— Problem to solve —
Match the string "blue" against each line below, and copy every line that matches.
*** Opening Recorded information ***
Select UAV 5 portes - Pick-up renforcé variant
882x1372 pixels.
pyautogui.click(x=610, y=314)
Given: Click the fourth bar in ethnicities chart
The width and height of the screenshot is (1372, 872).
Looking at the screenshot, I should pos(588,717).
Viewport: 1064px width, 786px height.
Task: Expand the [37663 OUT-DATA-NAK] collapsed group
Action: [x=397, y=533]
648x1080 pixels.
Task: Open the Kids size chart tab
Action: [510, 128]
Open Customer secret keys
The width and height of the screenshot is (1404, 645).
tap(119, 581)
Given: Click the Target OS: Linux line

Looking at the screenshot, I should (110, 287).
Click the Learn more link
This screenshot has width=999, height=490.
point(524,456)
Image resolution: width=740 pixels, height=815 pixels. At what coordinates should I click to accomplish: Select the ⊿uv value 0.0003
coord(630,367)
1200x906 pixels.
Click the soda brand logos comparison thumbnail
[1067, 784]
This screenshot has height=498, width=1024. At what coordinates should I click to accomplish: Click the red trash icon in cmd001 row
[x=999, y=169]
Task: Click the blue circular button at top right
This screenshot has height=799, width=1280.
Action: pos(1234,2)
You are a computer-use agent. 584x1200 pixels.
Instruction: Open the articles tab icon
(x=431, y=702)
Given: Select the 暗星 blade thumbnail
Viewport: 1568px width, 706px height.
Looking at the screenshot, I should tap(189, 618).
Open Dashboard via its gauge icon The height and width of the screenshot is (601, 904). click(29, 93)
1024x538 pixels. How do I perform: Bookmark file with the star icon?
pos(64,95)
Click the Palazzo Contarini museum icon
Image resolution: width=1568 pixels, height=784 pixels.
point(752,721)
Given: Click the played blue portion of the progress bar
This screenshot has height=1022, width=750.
*** Closing Recorded information ***
— Task answer —
Task: Click the blue circular button at top right
Given: Click the played blue portion of the progress bar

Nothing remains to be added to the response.